Buffett values companies that have substantial competitive advantages, and Bank of America certainly fits that profile. It leads in consumer deposit transactions and has a substantial customer base of 69 million. As the second largest bank in the US, it boasts $1.2 trillion in combined deposits.
In the second quarter, BofA’s sales tallied $26.5 billion, reflecting a 4% increase from last year. Its net income was $7.1 billion, which translates to $0.89 per share compared to $0.83 per share the previous year.
One could think of Bank of America as a freight train poised for departure. With falling interest rates and a recovering housing market, it stands to gain from an uptick in mortgage activities. So far this year, Bank of America stock has risen by 13%, and it seems poised for continued strength in the quarters ahead.
UnitedHealth Group is a newer investment for Berkshire Hathaway.
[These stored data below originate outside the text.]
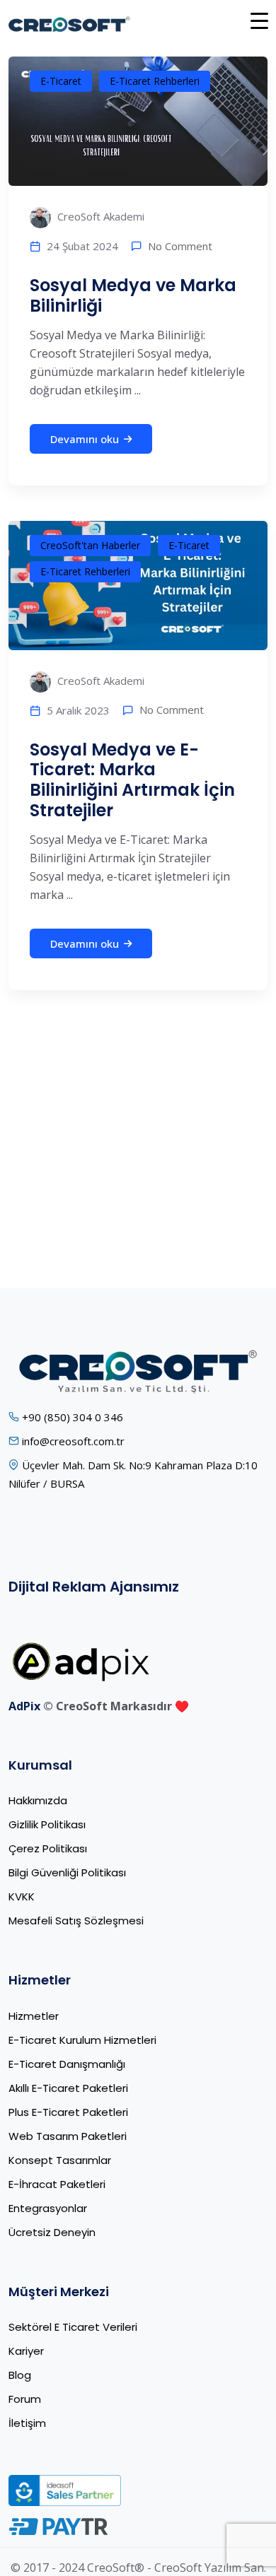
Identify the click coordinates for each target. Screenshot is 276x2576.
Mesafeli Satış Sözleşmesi (76, 1920)
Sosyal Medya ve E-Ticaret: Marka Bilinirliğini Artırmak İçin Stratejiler (132, 780)
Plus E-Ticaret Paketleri (68, 2112)
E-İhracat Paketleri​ (56, 2184)
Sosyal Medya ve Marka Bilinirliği (133, 295)
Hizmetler (33, 2016)
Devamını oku (84, 439)
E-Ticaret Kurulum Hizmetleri (82, 2040)
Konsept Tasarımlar (59, 2160)
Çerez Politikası (47, 1848)
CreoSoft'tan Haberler (90, 545)
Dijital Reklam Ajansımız (93, 1586)
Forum (24, 2399)
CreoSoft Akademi (99, 216)
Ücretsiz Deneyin (52, 2232)
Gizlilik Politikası (47, 1824)
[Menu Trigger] (259, 20)
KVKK (21, 1896)
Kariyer (26, 2350)
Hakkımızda (37, 1800)
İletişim (27, 2423)
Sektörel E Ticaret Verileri (72, 2326)
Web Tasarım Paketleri (67, 2136)
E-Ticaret (60, 81)
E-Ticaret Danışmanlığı (66, 2064)
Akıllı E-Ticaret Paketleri (68, 2088)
The company acquired 5.04 million shares recently, valued at $1.88 billion.
Buffett sees potential in UnitedHealth, which faced challenges this year due to miscalculated medical costs. The company recently switched to a Medicare Advantage plan that didn’t perform as expected, leading to its first earnings miss since the 2008 financial crisis. Its stock dropped 38% in the first half of the year, but it’s now on a rebound, presenting a chance for investors.
Berkshire Hathaway has numerous investments because Buffett understands the importance of diversification. Stocks like Bank of America, Amazon, and UnitedHealth are testament to his philosophy: they are industry leaders that promise reliable returns over the long haul.
For buy-and-hold investors looking to model Buffett’s approach, these stocks provide a solid foundation.
Before considering an investment in Bank of America, it’s good to keep in mind some of the current stock analyses and options in the market.